After touring the markets we’re taken on a cheese making class with the delightfully named Udder Delights in the Adelaide Hills.

Udder Delights’ founder and CEO Sheree Sullivan manages to squeeze the process of cheese-making into about four hours, with plenty of amusing stories told along the way about the history of cheese, how rennet was discovered by Egyptian nomads thousands of years ago and the history of their own blossoming family business.

Making cheese with Udder Delights.

We are also served a magnificent lunch with food supplied from a range of local artisans, including some delicious cheese from Udder Delights, cured meats from Newbury and Watson and two particularly wonderful relishes from the Beerenberg Family Farm.

The day goes fairly quickly, runs like clockwork and we’re sent home with three blocks of feta still draining and condensing in sealed containers, a sheet of homework and a jar of olive oil to marinade them in once we’ve finished our homework.

My teens are big fans of cheese – feta and haloumi in particular – so I’m certain they would love this – especially as these cheeses can be eaten almost immediately without any time required for maturing.

For more information on South Australia’s food and wine trails, visit SouthAustralia.com and EatLocal.com.

Bird in the Hand Winery, Adelaide Hills.

Where to Stay

I was lucky enough to be hosted by Adina Apartment Hotel Adelaide Treasury, a beautiful old building directly opposite the Town Square.
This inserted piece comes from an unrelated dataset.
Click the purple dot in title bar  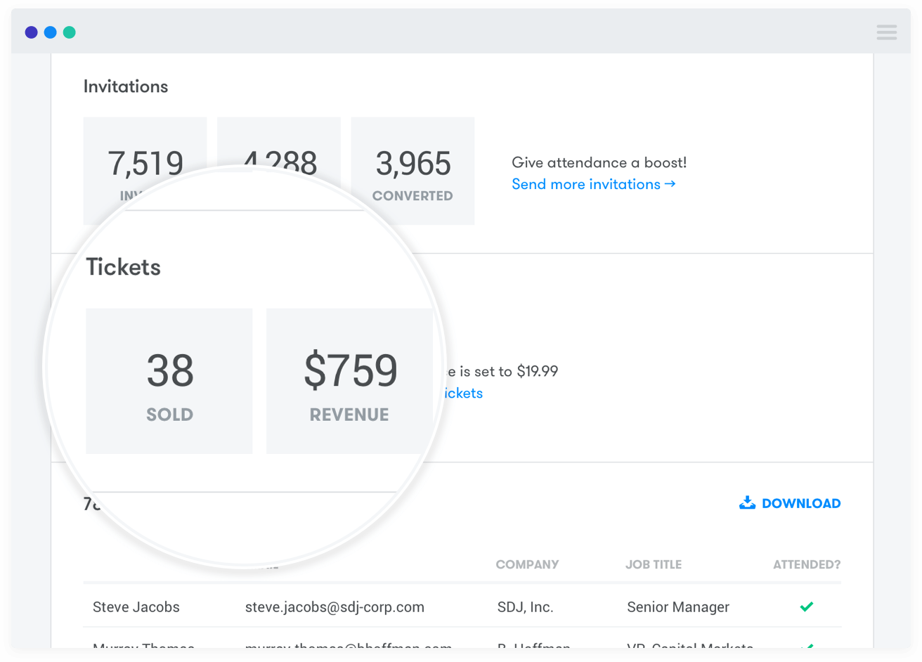pos(31,32)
It’s a fantastic location with the Festival Hall, Museums, Rundle Mall and the River Torrens a few minutes’ walk.

Spacious apartment at the Treasury Adina Apartment Hotel, Adelaide.

Nicely decorated spacious room, with plenty of room to work and relax, plenty of outlets to charge laptops and reasonably priced bottles of wine at the mini bar and well stocked kitchen.
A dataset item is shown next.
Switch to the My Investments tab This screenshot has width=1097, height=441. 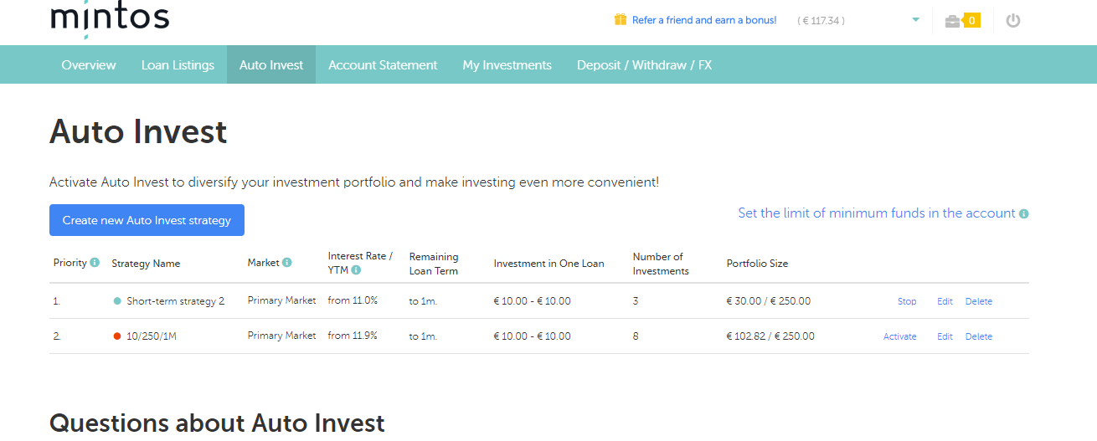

The gorgeous old Treasury Adina Apartment Hotel, Adelaide.

Getting There

I flew Tigerair, who, as of March this year, now operate three routes into Adelaide from Brisbane, Sydney and Melbourne. Return flight service from Melbourne and Sydney is daily, with six return flights per week from Brisbane.

Author: Deborah Dickson-Smith

Mother, travel writer, content producer, scuba diver and passionate eco-warrior. I also blog here about diving: www.diveplanit.com Follow me: Twitter: @debdicksonsmith @diveplanit Instagram: @deborahdicksonsmith @diveplanit

2 thoughts on “Tasting Adelaide

  1. Lovely photos and a good round up of our stay. I have to let you know that I hadn’t put on any weight at all when I got back – totally unbelievable as I managed to scoff such great grub. I think my teens would like Adelaide too, and the Adina’s a good spot for teens as it’s so central and they could walk all over the city – mine love their independence. The Central Market was just gorgeous wasn’t it? Take me back!

    • It’s a great spot isn’t it? So close to the museums, the river and all the main attractions. And Adelaide is so small and easy to navigate I’d feel totally comfortable letting them explore on their own. BTW – I’ve since discovered a couple of fantastic Argentine restaurants in Adelaide which I didn’t have time to sample so YES – take me back too!